As has been reported previously by the Minnesota group, we found a high incidence of PTLD in our double cord blood patients. (16) Our incidence of PTLD is higher than that reported in some double cord blood transplant series, but comparable to the incidence reported by the Minnesota group in patients receiving reduced intensity transplants with ATG. Brunstein and colleagues reported a 3% incidence of PTLD in patients who received a myeloablative conditioning regimen containing ATG (3% with ATG vs none with no ATG). However, the incidence of PTLD rose sharply when a reduced intensity preparative regimen was employed, to 21% with ATG vs 2% with no ATG. The increased incidence of PTLD after cord blood transplantation may be related to the absence of EBV specific memory T cells in cord blood grafts. (30) The increase with reduced intensity conditioning is not completely understood but may be related to the number of residual recipient B cells remaining after conditioning. (31) Although weekly or every other weekly EBV monitoring may help identify early viral reactivation, the PTLD after cord blood HSCT appears to be more aggressive than after solid organ transplantation, with rapid progression to multi organ involvement and lack of responsiveness to rituximab. (31,32) However, the risk of death in our series in patients who developed PTLD (69%) was similar to that seen in other stem cell transplantation series. For example, the German group reported 82% mortality in their stem cell transplant patients who developed PTLD. (33,34) PTLD after hematopoietic stem cell transplant of all sources has a poorer prognosis than PTLD after solid organ transplant.

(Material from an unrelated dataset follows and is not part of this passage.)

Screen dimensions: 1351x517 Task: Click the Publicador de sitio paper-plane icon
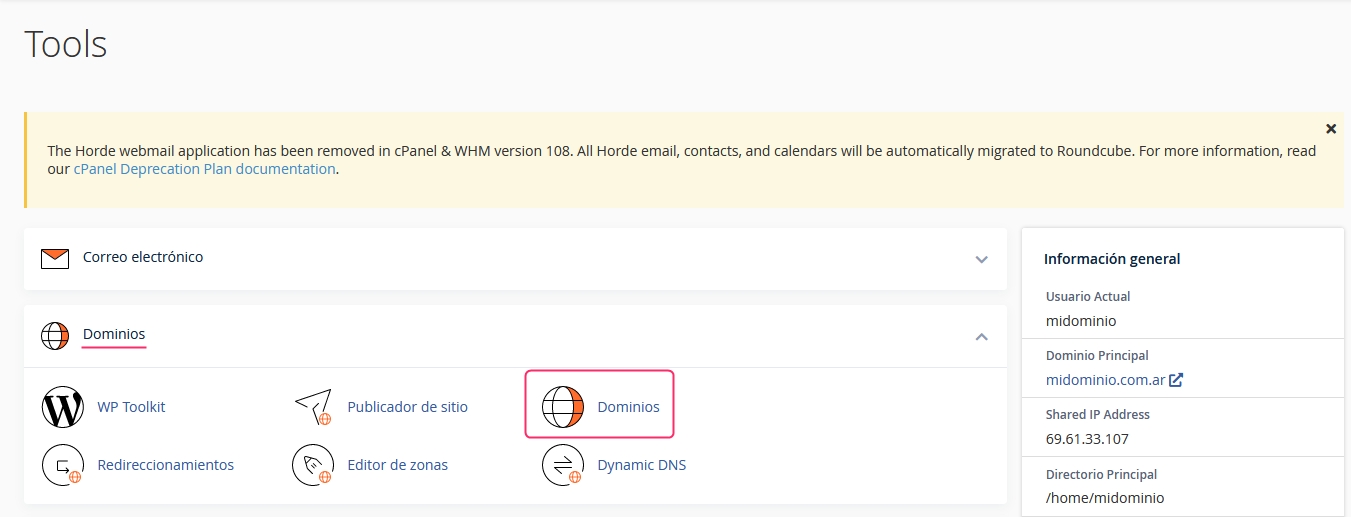(x=312, y=407)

In prior analyses in conventional stem cell transplantation, risk factors for PTLD include T cell depletion, HLA disparity, GVHD, and the use of ATG. (14,33,34) After the first year, however, the major risk factor identified is the presence of chronic GVHD. (14) In this cord blood cohort, no variables were found to be statistically significant, although reduced intensity conditioning with the use of ATG was associated with a trend to an increased risk of second malignancies. Intensive monitoring, lowering the dose of ATG, prompt use of EBV specific cytotoxic T cells, or adding rituximab to the transplantation regimen are strategies that might lower the incidence of PTLD. (35,36,37) For example, the Italian group employs a single dose of rituximab on Day +5 after cord blood transplantation. (38)

We did not find second solid tumors, although the follow-up in our series is too short at a median of 30 months after transplantation. Squamous cell cancers have also been reported with increased frequency in older patients with chronic GVHD, and some of these squamous cell cancers are of donor origin. (39-41)

The incidence of donor-derived MDS/MPD found here (3%) is higher than that reported in the literature after adult-donor bone marrow or peripheral blood stem cell transplantation (<0.25%). (17-23) Our incidence is higher than that reported in other cord blood transplant series; however, donor-derived myeloid malignancy may be underreported as donor derived AML would be difficult to distinguish from relapsed leukemia, in the absence of cytogenetic or chimerism data. (4,5,7) Donor derivation by chimerism or cytogenetics may not be routinely done after transplantation so the true incidence after cord blood or standard transplantation is unknown. The biology for the development of second cancers is unclear. Both patients in this series with donor derived MDS/MPD had received reduced intensity regimens containing ATG but the small numbers preclude determining any specific risk factors.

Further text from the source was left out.